Thorium concentrate produced by the processes described in Sec. 8 is too impure to be used as nuclear fuel. Especially objectionable impurities, which frequently are associated with thorium in its ores, are neutron-absorbing rare earths and uranium, the latter because it would dilute isotopically 233 U formed in thorium during subsequent neutron irradiation. The objective of thorium purification is removal of these and other impurities to concentrations below a few parts per million.

Solvent extraction with TBP has become the standard procedure for purifying thorium, just as for uranium. Processes used in different countries differ, however, in details such as the solvent used to dilute TBP, its concentration, and the means used to strip thorium and coextracted uranium from TBP. Table 6.20 summarizes the main features of processes used for purification of thorium on an industrial scale in the principal thorium-producing countries. Wylie [W5] gives more detail on early pilot-plant thorium-purification runs. Most of the published U. S. work on thorium purification on an industrial scale deals with irradiated thorium rather than natural; this will be described under the Thorex process, in Sec. 5 of Chap. 10.
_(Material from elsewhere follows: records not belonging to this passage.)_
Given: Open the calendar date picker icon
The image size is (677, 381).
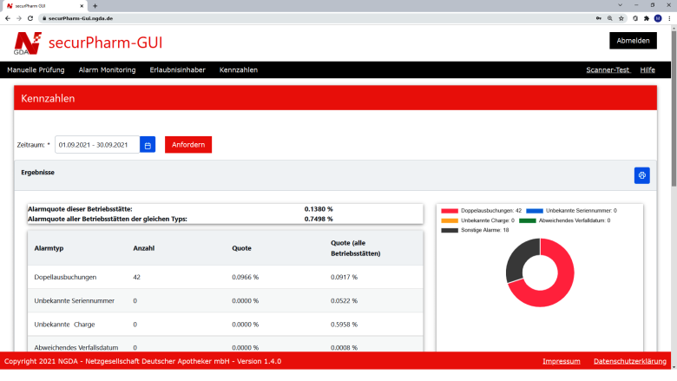Looking at the screenshot, I should pos(148,145).
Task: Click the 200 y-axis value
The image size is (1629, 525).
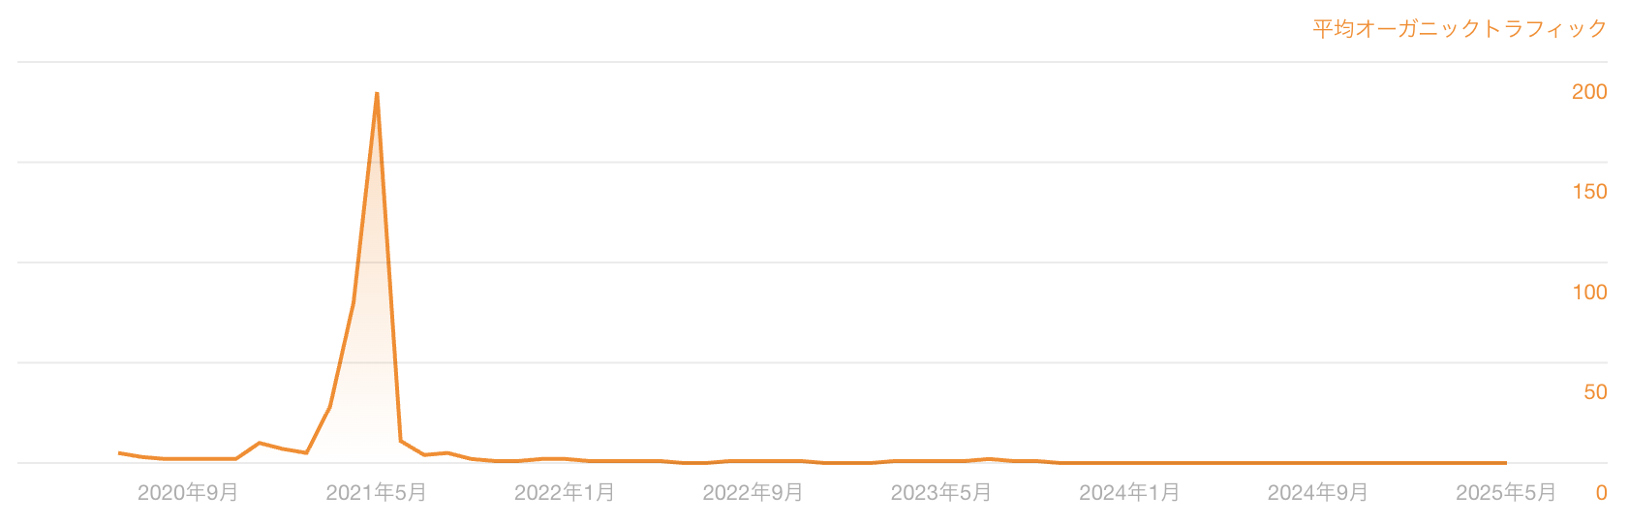Action: 1589,91
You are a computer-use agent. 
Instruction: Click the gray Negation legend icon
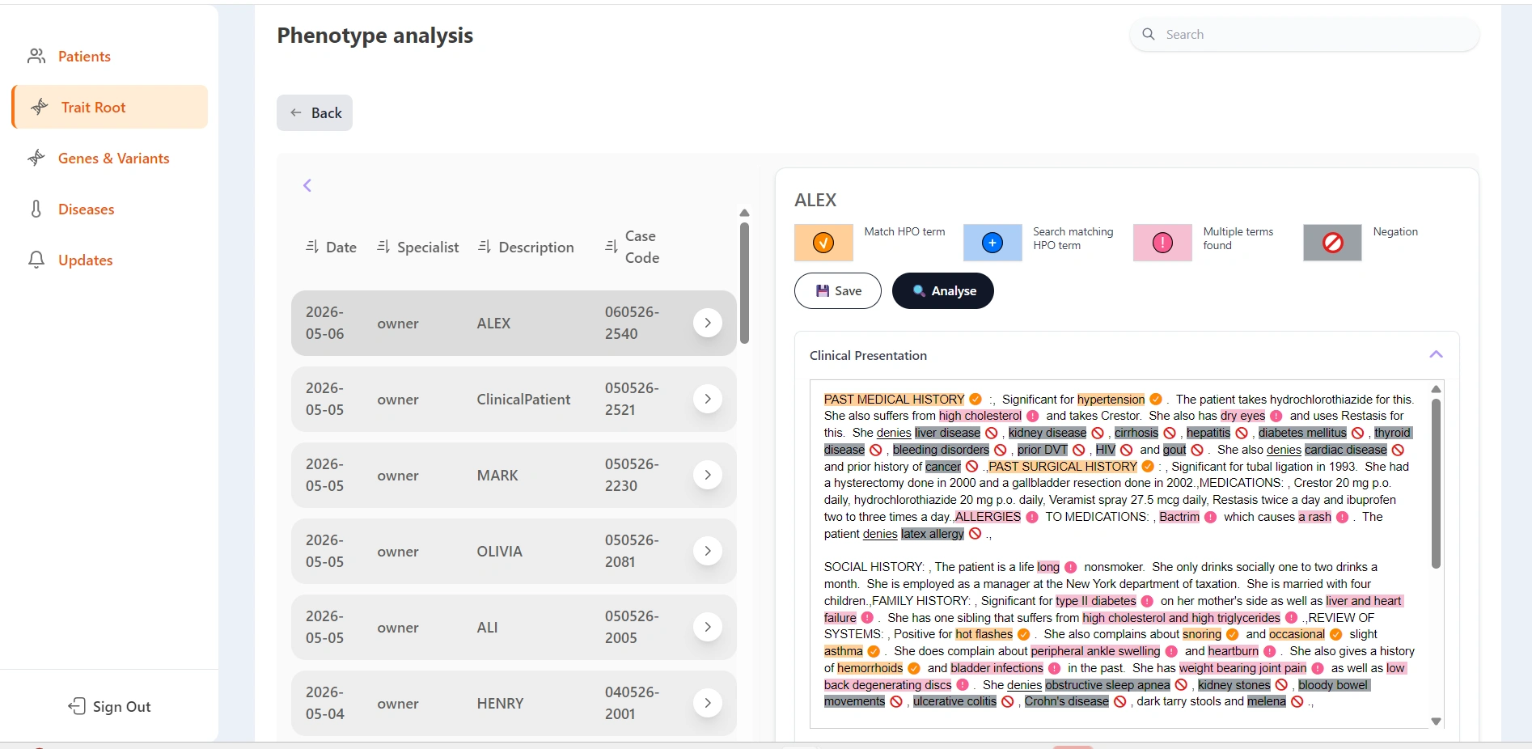click(1332, 243)
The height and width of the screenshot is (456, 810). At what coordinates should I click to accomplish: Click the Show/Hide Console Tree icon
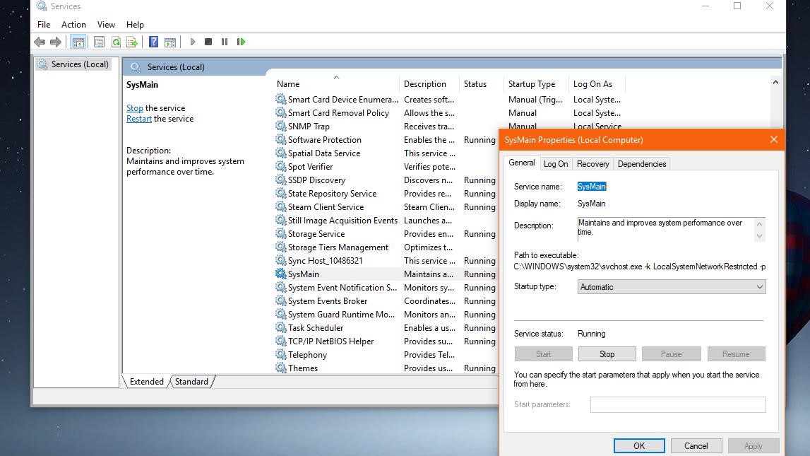tap(78, 42)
Here, a summary will be given of Callow’s [C2] description of a process used in England for purifying thorium concentrate and separating it from associated uranium. Figure 6.8 shows relative flow rates and nitric acid and thorium concentrations in this process. Feed is a nitric acid solution of thorium concentrates containing about 200 g Th02/liter of nitrate, a smaller concentration of uranyl nitrate, and considerable amounts of nitrates of other metals, such as iron and rare earths (RE). In the first contacting unit, consisting of five extracting stages and five scrubbing stages, one volume of feed is extracted with four volumes of recycle solvent, 40 v/o TBP in kerosine. At the 4 A nitric acid concentration of the feed, this solvent extracts effectively all of the uranium and thorium in the feed and a little of the associated impurities. Counterflow of 0.8 volume of 4 A HN03 in the scrubbing section removes these impurities from the solvent. Rare-earth content of extracted thorium is less than 5 ppm if the rare earth-to-thorium ratio of feed is less than 1:4.

In the second contacting unit, thorium is stripped from the rich solvent by 0.1 A HN03; uranium is scrubbed from the thorium product by additional solvent.

Uranium in solvent leaving the second contacting unit is stripped into an aqueous phase by 5% sodium carbonate solution. Stripped solvent is washed and reacidified with 4 N nitric acid for recycle to the process.

At the high thorium and nitric acid concentrations used in this flow sheet, two solvent phases may form, one rich in thorium and TBP and the other, lean. Callow [C2] states that formation of the two solvent phases does not interfere with operation of a mixer-settler cascade, whereas difficulty would be experienced with a pulse column. Conditions at which a

second solvent phase forms are sketched in Sec. 5 of Chap. 10. Distribution equilibrium data for thorium, nitric acid, uranium, and impurities are also given there.